EXERCISE DETAILS
The line containing "Select the Planlandı label on the first card" and every line after it, through the last line of the records, are to be transcribed exactly, and nothing else.

(Data records)
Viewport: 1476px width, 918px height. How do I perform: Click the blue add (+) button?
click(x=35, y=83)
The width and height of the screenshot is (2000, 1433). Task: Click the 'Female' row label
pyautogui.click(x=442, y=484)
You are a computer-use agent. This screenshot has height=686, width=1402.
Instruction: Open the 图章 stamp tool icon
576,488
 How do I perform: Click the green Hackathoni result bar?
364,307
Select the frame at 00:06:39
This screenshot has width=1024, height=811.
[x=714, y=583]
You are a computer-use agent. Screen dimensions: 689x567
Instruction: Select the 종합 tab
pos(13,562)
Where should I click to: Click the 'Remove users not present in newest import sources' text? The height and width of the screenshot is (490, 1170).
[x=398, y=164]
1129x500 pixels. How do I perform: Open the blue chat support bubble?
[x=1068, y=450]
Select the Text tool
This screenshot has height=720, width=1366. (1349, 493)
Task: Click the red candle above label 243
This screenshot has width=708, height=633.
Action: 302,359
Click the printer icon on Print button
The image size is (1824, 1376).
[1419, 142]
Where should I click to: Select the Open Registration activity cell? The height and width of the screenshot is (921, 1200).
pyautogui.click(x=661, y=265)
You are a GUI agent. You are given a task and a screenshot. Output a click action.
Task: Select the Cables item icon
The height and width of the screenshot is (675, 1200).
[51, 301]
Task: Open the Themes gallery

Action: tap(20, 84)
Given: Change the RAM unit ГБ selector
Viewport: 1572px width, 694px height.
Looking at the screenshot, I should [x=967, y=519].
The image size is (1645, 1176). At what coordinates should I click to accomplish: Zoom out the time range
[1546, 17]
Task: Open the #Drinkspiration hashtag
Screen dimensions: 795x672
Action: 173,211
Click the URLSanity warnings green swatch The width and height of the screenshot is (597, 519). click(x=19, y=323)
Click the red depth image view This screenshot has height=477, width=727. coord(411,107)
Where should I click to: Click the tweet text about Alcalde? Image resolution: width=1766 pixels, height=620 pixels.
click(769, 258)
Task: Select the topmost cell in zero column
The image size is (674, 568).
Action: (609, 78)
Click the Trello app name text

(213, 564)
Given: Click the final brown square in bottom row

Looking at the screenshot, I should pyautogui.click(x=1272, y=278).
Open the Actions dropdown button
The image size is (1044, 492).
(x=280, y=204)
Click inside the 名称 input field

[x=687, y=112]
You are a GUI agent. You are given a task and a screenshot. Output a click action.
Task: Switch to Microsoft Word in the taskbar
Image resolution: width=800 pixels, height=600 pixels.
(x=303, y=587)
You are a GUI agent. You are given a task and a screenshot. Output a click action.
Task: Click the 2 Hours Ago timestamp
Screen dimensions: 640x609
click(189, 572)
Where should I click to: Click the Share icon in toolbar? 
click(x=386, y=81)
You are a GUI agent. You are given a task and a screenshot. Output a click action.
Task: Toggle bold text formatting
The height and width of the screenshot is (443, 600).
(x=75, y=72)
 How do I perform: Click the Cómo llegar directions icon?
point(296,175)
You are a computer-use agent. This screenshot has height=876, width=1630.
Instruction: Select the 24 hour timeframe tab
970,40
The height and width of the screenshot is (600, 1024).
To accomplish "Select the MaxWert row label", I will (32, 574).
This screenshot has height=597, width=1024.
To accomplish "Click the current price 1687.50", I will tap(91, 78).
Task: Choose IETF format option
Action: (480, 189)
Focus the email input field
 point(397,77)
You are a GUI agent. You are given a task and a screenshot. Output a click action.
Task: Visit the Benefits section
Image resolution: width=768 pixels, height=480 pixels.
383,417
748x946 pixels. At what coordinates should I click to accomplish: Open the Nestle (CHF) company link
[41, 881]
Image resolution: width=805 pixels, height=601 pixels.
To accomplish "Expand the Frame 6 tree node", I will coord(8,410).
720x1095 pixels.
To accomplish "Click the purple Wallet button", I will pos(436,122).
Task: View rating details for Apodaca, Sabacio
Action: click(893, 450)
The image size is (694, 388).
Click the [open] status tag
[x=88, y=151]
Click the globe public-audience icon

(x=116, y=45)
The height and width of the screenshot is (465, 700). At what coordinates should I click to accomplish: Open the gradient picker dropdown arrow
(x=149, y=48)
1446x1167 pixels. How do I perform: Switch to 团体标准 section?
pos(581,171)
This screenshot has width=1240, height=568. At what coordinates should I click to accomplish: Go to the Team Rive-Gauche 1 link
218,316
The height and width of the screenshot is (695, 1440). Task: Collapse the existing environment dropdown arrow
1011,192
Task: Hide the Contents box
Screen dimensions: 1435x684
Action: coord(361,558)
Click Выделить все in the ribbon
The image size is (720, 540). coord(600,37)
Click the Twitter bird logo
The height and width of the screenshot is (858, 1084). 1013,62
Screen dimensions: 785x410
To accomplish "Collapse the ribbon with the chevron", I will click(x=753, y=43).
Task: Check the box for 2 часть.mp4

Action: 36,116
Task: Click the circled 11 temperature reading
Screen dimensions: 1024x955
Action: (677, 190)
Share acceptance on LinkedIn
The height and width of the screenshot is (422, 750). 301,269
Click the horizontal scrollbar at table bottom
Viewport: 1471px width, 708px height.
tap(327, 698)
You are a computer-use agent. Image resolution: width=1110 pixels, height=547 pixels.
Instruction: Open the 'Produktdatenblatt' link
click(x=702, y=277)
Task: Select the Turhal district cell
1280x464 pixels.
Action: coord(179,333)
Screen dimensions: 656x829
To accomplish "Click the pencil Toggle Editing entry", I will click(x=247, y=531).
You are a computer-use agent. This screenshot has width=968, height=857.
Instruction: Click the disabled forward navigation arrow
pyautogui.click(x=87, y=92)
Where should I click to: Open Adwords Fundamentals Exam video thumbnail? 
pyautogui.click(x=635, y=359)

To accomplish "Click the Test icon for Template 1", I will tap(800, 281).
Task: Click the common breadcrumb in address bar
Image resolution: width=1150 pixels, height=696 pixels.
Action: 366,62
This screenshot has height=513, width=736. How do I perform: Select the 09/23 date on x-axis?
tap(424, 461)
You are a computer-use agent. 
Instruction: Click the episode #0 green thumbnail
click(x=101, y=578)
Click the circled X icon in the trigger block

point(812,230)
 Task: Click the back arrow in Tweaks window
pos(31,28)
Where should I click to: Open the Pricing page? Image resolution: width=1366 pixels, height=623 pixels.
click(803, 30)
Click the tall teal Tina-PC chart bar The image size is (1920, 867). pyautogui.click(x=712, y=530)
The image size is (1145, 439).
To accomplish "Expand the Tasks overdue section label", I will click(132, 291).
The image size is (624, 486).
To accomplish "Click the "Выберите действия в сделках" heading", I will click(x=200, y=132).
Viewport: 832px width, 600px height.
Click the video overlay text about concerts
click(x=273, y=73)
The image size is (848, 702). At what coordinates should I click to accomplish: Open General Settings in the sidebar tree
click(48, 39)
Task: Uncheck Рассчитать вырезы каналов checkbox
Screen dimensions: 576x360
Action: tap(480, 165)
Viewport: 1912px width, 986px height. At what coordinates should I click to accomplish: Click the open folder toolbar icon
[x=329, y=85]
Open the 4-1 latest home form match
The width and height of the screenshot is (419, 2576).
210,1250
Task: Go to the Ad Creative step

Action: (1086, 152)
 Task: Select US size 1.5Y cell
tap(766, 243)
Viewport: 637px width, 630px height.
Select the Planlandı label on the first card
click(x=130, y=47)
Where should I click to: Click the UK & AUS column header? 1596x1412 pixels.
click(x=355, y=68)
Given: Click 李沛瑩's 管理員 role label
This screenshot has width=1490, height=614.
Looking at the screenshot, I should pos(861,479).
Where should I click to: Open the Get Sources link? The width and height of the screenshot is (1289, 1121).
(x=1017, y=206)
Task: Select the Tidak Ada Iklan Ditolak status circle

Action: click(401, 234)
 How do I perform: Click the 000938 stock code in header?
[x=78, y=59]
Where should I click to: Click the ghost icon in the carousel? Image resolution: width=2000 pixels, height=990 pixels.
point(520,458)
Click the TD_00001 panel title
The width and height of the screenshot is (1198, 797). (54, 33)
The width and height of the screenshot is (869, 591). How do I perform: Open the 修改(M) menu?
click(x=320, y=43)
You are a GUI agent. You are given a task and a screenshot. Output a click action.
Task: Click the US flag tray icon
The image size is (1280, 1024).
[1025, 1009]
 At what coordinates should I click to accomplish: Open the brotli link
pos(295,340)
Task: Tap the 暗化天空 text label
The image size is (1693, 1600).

ANSWER SPACE
Select the Planlandı label on the first card
click(x=130, y=47)
Where should I click to: Click the UK & AUS column header? 1596x1412 pixels.
click(x=355, y=68)
Given: Click 李沛瑩's 管理員 role label
This screenshot has width=1490, height=614.
Looking at the screenshot, I should pos(861,479).
Where should I click to: Open the Get Sources link? The width and height of the screenshot is (1289, 1121).
(x=1017, y=206)
Task: Select the Tidak Ada Iklan Ditolak status circle

Action: click(401, 234)
 How do I perform: Click the 000938 stock code in header?
[x=78, y=59]
Where should I click to: Click the ghost icon in the carousel? Image resolution: width=2000 pixels, height=990 pixels.
point(520,458)
Click the TD_00001 panel title
The width and height of the screenshot is (1198, 797). (54, 33)
The width and height of the screenshot is (869, 591). How do I perform: Open the 修改(M) menu?
click(x=320, y=43)
You are a GUI agent. You are given a task and a screenshot. Output a click action.
Task: Click the US flag tray icon
The image size is (1280, 1024).
[1025, 1009]
 At what coordinates should I click to accomplish: Open the brotli link
pos(295,340)
Task: Tap the 暗化天空 text label
The image size is (1693, 1600).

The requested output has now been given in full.